Monseigneur Maixent Coly a été inhumé jeudi dernier à la cathédrale Saint Antoine de Padoue de Ziguinchor. Le siège est maintenant vacant, même si Paul Mamba, un de ses vicaires généraux, choisi par Rome depuis la maladie de ce dernier, assure l'administration en attendant la nomination d'un autre évêque.
'Aujourd'hui le siège épiscopal de Ziguinchor est en vacance, mais comme Rome a nommé un administrateur avant le décès de l'évêque, celui-ci va continuer le travail jusqu'à la nomination d'un autre évêque', déclare Abbé Jules Pascal Coly. En effet, le vicaire de la paroisse Saint-Paul de Grand-Yoff renseigne que les évêques du Sénégal comme tous les évêques sont nommés par le Vatican, sur proposition du président de la conférence des évêques. Actuellement c'est Monseigneur Jean Noel Diouf, évêque du diocèse de Tambacounda qui assure la présidence.
'L'évêque est nommé par le Pape. Pour nommer le nouvel évêque, le président de la conférence épiscopale, en l'occurrence l'évêque de Tambacounda, Monseigneur Jean Noel Diouf, propose une liste de trois prêtres au nonce apostolique (l'ambassadeur du Vatican au Sénégal : Ndlr). Des prêtres, dont on estime qu'ils sont en mesure d'assumer la charge d'évêque', explique le vicaire. Avant de poursuivre : 'Les dossiers sont déposés au niveau de la nonciature qui les achemine au niveau de Rome. Là-bas ce sont des gens, pour employer un mot qui ne sera pas juste, une assemblée qui étudie les dossiers pour voir quelle est la meilleure des trois candidatures'. Toutefois, il précise que le successeur du défunt évêque ne sera pas obligatoirement originaire du diocèse de Ziguinchor. Selon le prélat, il n'est pas dit que le nouvel évêque sera forcément du diocèse de Ziguinchor. Dans les diocèses de Kaolack et de Thiès, par exemple, les évêques ne sont pas originaires de ces localités.

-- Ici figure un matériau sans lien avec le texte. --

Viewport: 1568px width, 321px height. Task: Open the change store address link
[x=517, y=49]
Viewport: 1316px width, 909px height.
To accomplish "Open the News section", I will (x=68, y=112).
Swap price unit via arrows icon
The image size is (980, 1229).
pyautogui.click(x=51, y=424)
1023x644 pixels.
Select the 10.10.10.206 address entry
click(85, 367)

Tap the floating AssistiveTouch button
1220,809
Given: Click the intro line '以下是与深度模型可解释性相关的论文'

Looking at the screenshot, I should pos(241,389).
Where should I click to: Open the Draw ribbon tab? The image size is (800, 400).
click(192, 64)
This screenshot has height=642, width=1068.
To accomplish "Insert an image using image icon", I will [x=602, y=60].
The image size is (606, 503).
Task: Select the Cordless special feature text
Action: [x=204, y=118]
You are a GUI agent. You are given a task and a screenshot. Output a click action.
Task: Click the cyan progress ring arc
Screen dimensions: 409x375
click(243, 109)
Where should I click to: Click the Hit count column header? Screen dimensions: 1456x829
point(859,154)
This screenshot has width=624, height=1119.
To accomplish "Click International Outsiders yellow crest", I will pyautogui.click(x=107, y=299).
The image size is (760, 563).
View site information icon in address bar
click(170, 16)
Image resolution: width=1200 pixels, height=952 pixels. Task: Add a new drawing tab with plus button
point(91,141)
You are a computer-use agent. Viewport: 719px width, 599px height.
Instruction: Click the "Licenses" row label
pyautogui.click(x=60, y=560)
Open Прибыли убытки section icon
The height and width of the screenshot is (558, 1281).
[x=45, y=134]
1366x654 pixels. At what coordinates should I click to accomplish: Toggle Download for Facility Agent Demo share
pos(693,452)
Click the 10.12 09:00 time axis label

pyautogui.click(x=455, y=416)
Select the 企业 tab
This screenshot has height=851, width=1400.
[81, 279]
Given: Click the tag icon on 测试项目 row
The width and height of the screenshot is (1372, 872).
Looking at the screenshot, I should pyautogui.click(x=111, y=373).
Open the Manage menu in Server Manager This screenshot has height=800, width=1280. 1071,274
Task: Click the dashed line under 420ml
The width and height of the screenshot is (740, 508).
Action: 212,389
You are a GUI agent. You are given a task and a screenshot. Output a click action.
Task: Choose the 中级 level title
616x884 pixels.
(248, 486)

En plus, même si c'est le Pape qui nomme le prochain évêque, il va, au préalable, consulter les chrétiens qui vivent avec le futur évêque. 'Il faut retenir une chose : l'évêque est nommé par le Pape, mais après avoir consulté sa communauté chrétienne', indique Abbé Jules Pascal Coly. Qui s'empresse de préciser que ces consultations doivent restées absolument secrètes. 'Par exemple, quand les gens viennent me consulter, ils viennent vers moi me disant : vous connaissez tel prêtre, pensez-vous que si on le nomme comme évêque il sera capable d'assumer cette charge. Parce qu'ayant prêté sermon en face des gens qui m'ont convoqué, je suis tenu au secret jusqu'à la fin de ma vie. Je n'ai pas le droit de dire à qui que ce soit que j'ai été consulté pour qu'un tel soit nommé évêque. Et je n'ai pas aussi le droit de le lui dire. Si je le fais et après on se rend compte que j'ai trahi mon sermon, je peux tomber sous la sanction de l'Eglise. Pour vous dire que la nomination d'un évêque est très délicate', poursuit-il.
Par ailleurs, pour être successeur du défunt évêque, celui qui sera nommé doit avoir un certain nombre de qualités morales et intellectuelles. 'C'est en fonction de la stature morale. Je ne peux pas être appelé à diriger un peuple alors que moralement et socialement je ne suis pas bon. Intellectuellement et spirituellement, ça ne marche. Il y a des qualités qu'il faut avoir pour être nommé à ce poste', dit-il.
Cependant, compte tenu de la situation sociale de la région, avec la rébellion, le vicaire de Saint Paul souligne que le prochain évêque est appelé à être un pasteur qui a des qualités d'homme de dialogue. 'Il est appelé à prendre en charge la vie diocésaine, la vie de tous les baptisés qui sont dans son territoire. Même si, sa fonction va au-delà. Parce que si on prend le cas de Ziguinchor, par rapport à la situation que nous connaissons Maixent Coly était un homme qui allait à la rencontre des rebelles dans la forêt. En plus, il rencontrait régulièrement l'iman ratib de Ziguinchor pour essayer de voir comment régler cette situation. Donc son remplaçant doit continuer son oeuvre', préconise-t-il.